_Work order_. Look through the entries below and extract exactly the lines from the one containing "Task: Click the Name field label" through the one containing "Task: Check the empty bottom row checkbox", ends included.

_Data section_.

__________________________________________________

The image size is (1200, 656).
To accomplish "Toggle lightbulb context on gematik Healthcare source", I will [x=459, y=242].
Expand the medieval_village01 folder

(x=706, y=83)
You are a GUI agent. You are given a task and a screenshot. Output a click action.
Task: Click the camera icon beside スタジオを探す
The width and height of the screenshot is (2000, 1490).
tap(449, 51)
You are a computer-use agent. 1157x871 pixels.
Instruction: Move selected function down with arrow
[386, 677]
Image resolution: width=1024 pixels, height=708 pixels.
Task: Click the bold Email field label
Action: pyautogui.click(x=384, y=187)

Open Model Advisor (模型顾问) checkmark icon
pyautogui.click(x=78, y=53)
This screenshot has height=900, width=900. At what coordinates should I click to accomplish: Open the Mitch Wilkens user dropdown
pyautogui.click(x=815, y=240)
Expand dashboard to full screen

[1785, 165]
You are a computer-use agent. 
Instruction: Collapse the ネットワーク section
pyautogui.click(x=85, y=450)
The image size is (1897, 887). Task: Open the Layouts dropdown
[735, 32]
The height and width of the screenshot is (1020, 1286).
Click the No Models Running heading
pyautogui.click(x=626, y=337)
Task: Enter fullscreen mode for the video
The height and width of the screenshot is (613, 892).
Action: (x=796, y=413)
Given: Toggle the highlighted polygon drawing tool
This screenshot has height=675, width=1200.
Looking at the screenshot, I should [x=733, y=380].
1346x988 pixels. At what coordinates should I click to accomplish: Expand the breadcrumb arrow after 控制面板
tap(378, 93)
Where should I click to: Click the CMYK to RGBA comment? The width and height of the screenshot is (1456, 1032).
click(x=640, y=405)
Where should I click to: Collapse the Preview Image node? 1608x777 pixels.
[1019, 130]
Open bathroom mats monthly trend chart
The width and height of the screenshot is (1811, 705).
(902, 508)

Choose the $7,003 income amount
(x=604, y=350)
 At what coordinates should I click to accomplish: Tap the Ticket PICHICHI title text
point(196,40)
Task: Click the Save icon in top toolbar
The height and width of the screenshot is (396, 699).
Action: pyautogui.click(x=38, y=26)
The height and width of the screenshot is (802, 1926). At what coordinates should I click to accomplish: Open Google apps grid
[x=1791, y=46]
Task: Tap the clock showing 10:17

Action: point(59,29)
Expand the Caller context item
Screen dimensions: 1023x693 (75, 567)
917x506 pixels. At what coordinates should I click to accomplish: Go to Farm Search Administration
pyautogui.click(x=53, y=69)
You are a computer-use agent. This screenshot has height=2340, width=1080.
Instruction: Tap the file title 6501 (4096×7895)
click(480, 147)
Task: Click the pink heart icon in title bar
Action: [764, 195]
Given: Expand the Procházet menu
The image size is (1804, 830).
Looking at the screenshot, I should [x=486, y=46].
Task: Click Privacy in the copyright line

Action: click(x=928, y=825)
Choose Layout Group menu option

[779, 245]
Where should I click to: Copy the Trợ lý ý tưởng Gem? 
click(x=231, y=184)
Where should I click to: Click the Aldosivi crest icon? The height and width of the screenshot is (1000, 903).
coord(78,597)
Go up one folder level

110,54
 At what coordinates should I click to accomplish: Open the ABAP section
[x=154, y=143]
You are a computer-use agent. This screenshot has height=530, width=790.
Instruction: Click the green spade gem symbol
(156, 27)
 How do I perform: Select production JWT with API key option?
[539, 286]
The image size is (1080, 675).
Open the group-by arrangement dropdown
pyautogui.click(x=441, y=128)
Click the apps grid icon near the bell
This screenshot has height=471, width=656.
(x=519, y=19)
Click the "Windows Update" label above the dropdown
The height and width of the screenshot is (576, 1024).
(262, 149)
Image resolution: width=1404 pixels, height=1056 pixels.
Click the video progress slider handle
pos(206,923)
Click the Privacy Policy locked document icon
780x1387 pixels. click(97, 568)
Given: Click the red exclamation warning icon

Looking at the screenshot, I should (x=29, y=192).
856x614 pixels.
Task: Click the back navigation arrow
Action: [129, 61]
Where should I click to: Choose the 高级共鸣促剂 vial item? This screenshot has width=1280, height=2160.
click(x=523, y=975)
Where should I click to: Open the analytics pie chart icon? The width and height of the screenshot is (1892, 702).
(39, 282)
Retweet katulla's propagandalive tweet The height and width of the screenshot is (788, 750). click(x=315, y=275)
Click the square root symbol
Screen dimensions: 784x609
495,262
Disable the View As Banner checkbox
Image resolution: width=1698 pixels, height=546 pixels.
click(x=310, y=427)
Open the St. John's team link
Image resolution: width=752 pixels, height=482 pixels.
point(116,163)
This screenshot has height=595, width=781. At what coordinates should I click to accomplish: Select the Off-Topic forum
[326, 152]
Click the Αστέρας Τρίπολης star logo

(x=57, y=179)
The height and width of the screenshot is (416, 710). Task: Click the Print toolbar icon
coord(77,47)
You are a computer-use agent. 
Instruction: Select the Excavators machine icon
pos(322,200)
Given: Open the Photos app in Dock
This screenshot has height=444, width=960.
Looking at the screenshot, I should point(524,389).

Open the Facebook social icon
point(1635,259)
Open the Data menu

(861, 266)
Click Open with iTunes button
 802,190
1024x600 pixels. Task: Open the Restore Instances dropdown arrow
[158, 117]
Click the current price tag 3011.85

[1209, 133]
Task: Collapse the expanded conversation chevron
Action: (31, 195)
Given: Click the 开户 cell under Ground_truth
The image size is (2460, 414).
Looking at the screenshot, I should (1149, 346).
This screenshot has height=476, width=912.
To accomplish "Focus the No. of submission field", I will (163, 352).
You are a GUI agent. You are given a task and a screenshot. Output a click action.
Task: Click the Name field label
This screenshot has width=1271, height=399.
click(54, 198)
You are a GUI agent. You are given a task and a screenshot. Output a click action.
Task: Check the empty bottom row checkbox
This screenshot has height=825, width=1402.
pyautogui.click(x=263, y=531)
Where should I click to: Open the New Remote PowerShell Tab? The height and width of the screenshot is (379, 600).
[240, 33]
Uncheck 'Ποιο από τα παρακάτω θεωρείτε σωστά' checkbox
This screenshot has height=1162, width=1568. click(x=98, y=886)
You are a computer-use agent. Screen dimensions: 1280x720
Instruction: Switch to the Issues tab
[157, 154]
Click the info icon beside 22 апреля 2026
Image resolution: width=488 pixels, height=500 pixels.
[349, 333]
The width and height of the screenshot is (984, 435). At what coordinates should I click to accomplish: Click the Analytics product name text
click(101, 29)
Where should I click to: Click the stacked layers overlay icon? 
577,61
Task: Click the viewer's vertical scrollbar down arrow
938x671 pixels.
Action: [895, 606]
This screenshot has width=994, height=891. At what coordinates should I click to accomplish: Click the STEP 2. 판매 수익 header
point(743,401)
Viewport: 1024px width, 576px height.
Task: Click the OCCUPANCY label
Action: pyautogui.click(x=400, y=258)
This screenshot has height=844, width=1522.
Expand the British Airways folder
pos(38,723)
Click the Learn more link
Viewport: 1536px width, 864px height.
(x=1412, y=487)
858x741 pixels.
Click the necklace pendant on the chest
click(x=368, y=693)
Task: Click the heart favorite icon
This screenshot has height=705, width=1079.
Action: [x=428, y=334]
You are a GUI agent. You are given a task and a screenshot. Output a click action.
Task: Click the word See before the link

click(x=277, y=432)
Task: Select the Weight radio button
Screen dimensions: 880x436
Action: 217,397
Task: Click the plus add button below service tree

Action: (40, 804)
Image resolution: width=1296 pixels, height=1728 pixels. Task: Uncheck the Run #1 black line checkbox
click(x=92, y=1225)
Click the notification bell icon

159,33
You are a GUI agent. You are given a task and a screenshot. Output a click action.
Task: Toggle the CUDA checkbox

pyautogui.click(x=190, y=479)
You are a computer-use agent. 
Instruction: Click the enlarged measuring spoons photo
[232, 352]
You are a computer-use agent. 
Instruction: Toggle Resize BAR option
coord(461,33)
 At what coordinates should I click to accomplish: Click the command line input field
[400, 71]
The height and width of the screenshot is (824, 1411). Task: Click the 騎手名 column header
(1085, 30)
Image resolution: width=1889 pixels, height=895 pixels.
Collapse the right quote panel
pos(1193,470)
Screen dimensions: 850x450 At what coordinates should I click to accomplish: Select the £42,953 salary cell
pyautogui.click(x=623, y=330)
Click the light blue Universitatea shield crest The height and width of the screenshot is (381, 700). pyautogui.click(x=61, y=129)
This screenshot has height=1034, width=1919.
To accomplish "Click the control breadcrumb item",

__________________________________________________

_Worked solution_.
Task: Click the Name field label
This screenshot has width=1271, height=399.
click(54, 198)
You are a GUI agent. You are given a task and a screenshot. Output a click action.
Task: Check the empty bottom row checkbox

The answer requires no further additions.